Les Contes de Rabbi Nahman: “L’infirme” cours n°29 (12/11/20)

Description du cours:

Sa proposition était alléchante. Être rabbin de communauté, avoir un salaire fixe (et, disons-le, intéressant) ainsi que l’opportunité de rencontrer des personnes, être au cœur des prises des décisions et, avouons-le, gagner en prestige… Après tout, l’exercice d’une profession liée à la Torah et aux Mitsvot, c’est toujours conforme à la volonté d’Hachem, non ?
pas ? Et puis, notre situation financière n’était pas au beau fixe.
Je l’affirme haut et fort aujourd’hui. Heureusement qu’à l’époque, Esther, ma chère épouse, me remit les idées en place. J’allais, certes, gagner de l’argent et des honneurs, mais allait lier mes pieds et mes poings. Et oui, qui fournit le salaire décide du contenu de mes cours et de leur fréquence… Bref, ma liberté serait perdue. Mieux vaut être en difficulté de parnassa et demeurer libres d’enseigner ce que nous désirons.
Ce récit recèle un enseignement précieux. Lorsqu’un individu éprouve un manque, en l’occurrence un manque de parnassa, celui-ci est fragilisé dans sa clairvoyance. Or, la fragilité pousse l’homme à la faute. En effet, l’homme n’en vient pas à fauter ” gratuitement ”, c’est bel et bien le besoin qui le conduit à adopter une attitude désinvolte.

Que faire ? Premièrement, ne jamais prendre de décision lorsqu’on se sent fragilisé. Lorsque ça ne va pas, on attend, on tente de rester debout et on n’a pas honte de faire du surplace. Lorsque les choses iront mieux, les changements pourront s’opérer.
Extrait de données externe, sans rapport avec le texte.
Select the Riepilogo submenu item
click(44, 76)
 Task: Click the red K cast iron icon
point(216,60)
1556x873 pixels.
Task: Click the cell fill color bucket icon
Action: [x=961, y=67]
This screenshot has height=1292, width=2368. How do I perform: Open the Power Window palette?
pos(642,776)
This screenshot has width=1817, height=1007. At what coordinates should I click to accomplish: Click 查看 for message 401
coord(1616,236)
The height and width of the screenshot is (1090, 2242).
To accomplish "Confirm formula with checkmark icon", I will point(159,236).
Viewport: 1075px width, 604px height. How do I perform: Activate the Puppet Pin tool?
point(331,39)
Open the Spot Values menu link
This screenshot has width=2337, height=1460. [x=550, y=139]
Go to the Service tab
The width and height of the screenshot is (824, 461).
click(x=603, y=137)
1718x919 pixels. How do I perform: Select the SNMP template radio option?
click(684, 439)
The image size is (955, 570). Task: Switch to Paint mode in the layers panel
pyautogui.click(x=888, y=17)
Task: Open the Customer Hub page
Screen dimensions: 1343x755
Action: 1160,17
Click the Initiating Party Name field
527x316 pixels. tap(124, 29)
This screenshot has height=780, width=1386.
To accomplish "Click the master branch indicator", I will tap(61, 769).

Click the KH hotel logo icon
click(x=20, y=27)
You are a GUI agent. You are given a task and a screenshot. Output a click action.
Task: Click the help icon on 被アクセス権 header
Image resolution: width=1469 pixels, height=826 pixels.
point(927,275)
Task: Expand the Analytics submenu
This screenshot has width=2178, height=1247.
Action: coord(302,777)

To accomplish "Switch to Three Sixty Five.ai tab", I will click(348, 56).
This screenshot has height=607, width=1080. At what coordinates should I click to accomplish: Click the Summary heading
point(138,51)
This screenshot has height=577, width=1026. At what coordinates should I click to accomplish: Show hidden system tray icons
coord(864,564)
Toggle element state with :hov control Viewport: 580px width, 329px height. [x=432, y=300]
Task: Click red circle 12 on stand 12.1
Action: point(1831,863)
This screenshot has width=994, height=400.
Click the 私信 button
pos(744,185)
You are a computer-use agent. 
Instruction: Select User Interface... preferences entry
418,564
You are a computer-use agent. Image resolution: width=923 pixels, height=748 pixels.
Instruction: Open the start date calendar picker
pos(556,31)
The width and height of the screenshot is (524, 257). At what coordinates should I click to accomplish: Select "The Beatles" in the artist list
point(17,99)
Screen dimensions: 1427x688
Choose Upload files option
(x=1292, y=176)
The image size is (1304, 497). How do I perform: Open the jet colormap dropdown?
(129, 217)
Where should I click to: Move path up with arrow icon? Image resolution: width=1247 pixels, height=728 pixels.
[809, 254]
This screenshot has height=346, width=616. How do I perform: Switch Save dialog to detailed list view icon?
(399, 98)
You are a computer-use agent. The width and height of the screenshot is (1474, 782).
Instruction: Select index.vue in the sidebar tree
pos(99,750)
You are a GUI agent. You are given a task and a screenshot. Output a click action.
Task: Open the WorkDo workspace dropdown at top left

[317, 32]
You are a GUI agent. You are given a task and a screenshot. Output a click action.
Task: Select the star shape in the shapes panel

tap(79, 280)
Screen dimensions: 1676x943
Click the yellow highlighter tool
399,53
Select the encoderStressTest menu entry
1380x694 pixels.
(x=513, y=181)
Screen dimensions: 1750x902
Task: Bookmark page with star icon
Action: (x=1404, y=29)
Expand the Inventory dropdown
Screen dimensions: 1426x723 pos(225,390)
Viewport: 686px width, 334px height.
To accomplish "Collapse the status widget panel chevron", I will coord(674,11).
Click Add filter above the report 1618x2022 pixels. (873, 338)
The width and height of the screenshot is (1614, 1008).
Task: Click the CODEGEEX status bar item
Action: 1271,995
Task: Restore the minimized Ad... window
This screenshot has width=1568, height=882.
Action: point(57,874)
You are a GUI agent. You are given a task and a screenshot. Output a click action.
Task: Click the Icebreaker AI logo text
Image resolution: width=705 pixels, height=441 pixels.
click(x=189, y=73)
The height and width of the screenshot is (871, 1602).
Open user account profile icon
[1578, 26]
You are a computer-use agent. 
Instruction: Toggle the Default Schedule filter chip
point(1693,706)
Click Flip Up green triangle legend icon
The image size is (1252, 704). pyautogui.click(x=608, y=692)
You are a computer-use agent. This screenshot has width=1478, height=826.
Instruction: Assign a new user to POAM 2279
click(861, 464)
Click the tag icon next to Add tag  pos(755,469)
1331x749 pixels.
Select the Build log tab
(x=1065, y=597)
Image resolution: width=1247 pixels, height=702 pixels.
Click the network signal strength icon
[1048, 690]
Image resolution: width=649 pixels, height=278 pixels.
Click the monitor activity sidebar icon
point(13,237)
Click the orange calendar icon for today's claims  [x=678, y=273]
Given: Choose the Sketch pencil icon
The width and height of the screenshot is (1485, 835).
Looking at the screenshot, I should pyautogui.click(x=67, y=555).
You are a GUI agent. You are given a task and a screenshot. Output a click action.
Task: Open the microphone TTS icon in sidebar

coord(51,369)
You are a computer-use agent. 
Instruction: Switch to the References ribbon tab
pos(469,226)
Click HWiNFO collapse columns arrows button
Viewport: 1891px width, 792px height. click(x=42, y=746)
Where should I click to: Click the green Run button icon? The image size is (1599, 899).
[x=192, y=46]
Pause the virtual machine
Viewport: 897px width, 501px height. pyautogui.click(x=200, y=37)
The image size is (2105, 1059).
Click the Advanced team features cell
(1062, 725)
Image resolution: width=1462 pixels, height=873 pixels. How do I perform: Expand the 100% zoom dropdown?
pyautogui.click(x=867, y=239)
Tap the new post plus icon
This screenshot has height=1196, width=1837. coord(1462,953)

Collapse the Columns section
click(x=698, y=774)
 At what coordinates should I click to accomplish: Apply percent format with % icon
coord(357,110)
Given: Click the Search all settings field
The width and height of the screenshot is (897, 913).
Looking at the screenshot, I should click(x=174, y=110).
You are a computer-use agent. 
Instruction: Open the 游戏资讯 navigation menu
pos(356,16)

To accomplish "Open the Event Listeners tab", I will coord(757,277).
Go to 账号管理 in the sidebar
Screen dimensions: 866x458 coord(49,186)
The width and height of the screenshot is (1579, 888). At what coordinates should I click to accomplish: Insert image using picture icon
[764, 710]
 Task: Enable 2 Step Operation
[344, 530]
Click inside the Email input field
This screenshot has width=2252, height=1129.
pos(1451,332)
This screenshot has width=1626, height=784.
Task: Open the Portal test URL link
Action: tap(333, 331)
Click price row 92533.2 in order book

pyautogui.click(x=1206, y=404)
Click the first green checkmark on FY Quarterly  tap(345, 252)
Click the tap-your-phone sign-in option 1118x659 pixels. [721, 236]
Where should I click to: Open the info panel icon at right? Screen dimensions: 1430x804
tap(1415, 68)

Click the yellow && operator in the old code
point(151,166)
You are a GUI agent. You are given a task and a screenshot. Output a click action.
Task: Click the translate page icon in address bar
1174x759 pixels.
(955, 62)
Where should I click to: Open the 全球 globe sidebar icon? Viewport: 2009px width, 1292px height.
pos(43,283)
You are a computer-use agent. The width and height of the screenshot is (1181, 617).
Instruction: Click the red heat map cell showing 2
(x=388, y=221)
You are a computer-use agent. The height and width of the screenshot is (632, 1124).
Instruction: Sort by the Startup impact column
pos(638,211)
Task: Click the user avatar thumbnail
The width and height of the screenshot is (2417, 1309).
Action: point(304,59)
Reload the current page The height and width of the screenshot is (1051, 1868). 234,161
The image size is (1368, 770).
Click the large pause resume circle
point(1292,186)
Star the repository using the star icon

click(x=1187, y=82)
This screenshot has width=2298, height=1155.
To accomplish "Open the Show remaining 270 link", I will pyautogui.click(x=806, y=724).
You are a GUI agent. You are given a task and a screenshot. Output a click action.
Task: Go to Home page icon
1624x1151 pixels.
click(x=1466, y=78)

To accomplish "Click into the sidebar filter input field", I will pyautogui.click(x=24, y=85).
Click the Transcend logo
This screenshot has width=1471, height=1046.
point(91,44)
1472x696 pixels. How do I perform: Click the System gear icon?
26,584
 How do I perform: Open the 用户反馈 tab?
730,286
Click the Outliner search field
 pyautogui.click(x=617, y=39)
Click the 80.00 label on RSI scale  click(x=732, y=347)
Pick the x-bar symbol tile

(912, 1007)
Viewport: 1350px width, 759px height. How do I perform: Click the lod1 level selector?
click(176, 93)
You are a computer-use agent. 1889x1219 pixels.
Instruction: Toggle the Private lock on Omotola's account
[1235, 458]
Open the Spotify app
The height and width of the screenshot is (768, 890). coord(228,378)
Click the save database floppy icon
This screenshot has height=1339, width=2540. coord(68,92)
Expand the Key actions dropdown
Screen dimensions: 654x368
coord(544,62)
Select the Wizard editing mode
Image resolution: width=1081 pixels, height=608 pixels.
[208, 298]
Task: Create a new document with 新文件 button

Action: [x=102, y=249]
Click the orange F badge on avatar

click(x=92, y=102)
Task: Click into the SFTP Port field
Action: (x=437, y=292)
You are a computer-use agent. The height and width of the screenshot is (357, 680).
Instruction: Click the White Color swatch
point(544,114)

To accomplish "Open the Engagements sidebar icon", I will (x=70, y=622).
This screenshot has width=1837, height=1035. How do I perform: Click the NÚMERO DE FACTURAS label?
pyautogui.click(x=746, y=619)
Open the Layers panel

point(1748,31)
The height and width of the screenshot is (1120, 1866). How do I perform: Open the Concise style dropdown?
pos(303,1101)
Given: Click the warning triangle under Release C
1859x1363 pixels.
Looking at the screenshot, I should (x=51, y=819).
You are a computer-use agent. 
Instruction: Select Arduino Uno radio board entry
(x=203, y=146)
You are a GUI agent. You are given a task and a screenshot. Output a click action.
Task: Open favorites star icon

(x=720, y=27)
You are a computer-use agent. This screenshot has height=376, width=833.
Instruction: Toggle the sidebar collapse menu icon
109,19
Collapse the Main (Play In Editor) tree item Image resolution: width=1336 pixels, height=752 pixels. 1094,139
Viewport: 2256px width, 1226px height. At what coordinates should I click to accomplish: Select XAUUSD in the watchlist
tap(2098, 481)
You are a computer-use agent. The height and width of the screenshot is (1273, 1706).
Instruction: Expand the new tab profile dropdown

Deuxièmement, à nous de prier afin que papa comble notre manque mais aussi afin de bénéficier de sa protection le temps que le vide soit comblé. Troisièmement, à nous de nous entourer des bonnes personnes, honnêtes, justes et authentiques, afin de ne pas sombrer dans la tentation !

Extrait du cours du rav Avraham Ifrah du 12.11.20.